Long before and up till now the position of a company director in Nigeria has always been regulated by a legal framework, which is embodied in a legislation called the Company and Allied Matters Act. The company legislation as a matter of fact and tradition accords special attention to a company directors by regulating their manner of appointment, functions, powers and duties in order to achieve a greater level of efficiency and effectiveness.

It is a must and a major prerequisite that a company incorporated with the corporate affairs commission CAC (the regulatory agency) must have at least two directors as specified by law.


Directors are persons appointed (except shadow Directors) by the company to direct and manage the business of the company. We have the life Director, Executive director, Non Executive Director, Managing Director, Chairman of board of Directors, Alternative Director, Shadow Director, and the Representative/Nominee Director. Some Directors may double as Chairman and CEO while some are called Presidents.


Legally, directors are trustees of their companies, therefore the primary duty of a director is that of fiduciary duty and the exercise of due care, skill and diligence in the discharge of these duties, failure of this would be a reasonable ground for an action in negligence and breach of fiduciary duty, This category of duties emerged from the common Law (old English laws) and equitable doctrines (law that mitigate the harshness of the common laws of England) which comprises of the director’s duty of utmost good faith in his dealings with the company, the duty not to place himself in a position where there is conflict of interest between his duties and his personal interest thus he must disclose to the company, secrete profits and dealings, he must also attend board of directors and shareholder’s meetings in case of a large corporation, a director owes a duty not to fetter discretion to vote a particular way. One third of the directors are required by CAMA to retire and submit themselves for re-election at every company’s Annual general meeting. All these duties are now called statutory duties.


Directors may incur civil and criminal liabilities for their act or omission -where they fail to carry out any of the statutory duties mentioned above, however where they have a defense it must be on a reasonable ground.

For instance where a director ought to have seen a likelihood eventuality of liquidation and did not report or act, he may be required to contribute. On health and safety directions, he may be found wanting and therefore liable when his duty as a director to exercise duty of care and skill towards employees as well as to the company in that regard are breached.

In a contract involving the company, the director is obliged to disclose any of his interest, it is an offence to default on this regard and even attracts a fine stipulated in CAMA. However the general meeting may use it as a ground to remove the erring director. The consequence of a breach of duty relating to secrete profit, abuse of corporate access, information and opportunities are wide and of strict application. It is immaterial that the company benefited from such profit; in fact more emphatically it should never be raised as a defense. The affected director must be held to account for such secrete profit and unnecessary benefits and may be sued by the company to recover such secrete profit and benefits.

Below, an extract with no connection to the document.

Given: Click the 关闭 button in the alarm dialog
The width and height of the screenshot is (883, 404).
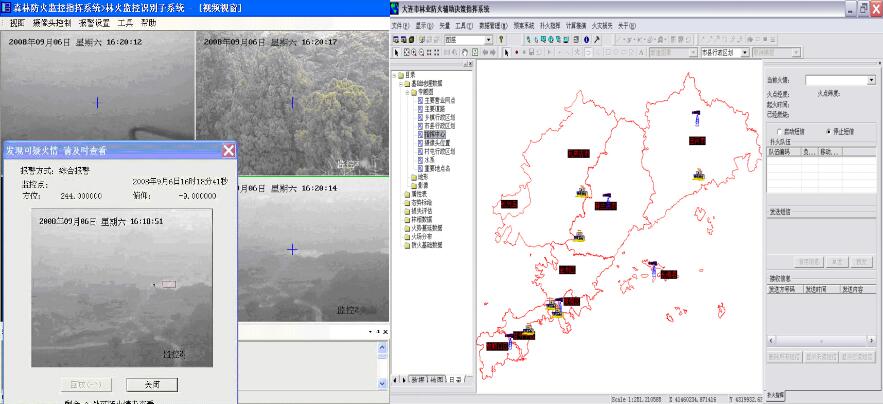Looking at the screenshot, I should [152, 383].
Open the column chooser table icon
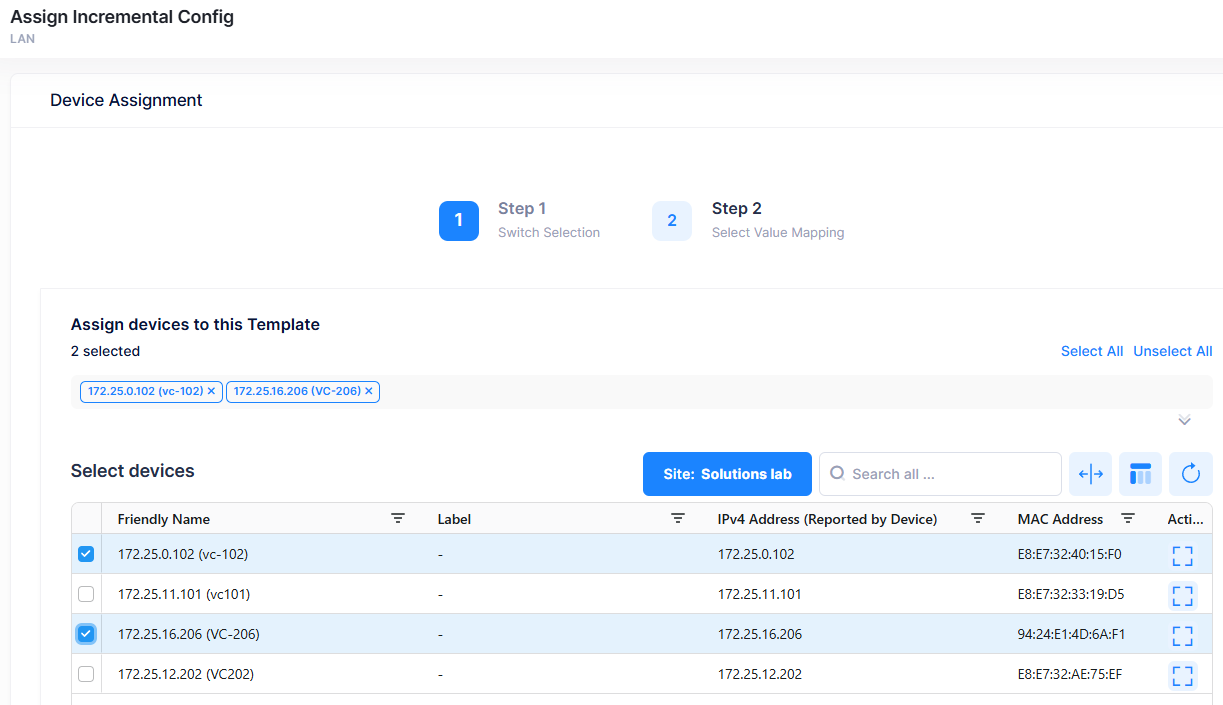Image resolution: width=1223 pixels, height=705 pixels. [1140, 474]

Unless the constitution of the company or director contract of service expressly provides for certain remuneration of directors, a company director is not entitled to remuneration by way of payment for service rendered to the company. However, CAMA provides that remuneration of directors shall from, time to time, be determined by company in a general meeting. The law further provides that directors are entitled to be paid sitting allowances and other honorarium including travelling, hotel and other expenses properly incurred in attending meetings or in connection with the company’s business.

The directors enjoy dual status (as alter ego and servants of the company) their service contracts would always provide remuneration which is payable even where the articles of association is silent about it.


The office of the Director Is a provision of statute and well entrenched in company laws as such that it provides for a method of appointment and removal, which must be strictly adhered to.

As a general rule it is up to the director to imbibe the following principles:

  • To promote the success of the company for the benefit of its members
  • To exercise independent judgment
  • To exercise reasonable care skill and diligence
  • To avoid conflict of interest
  • To declare an interest in proposed transaction
  • To act within the scope of his or her power
  • And to avoid conflicting benefits from third parties.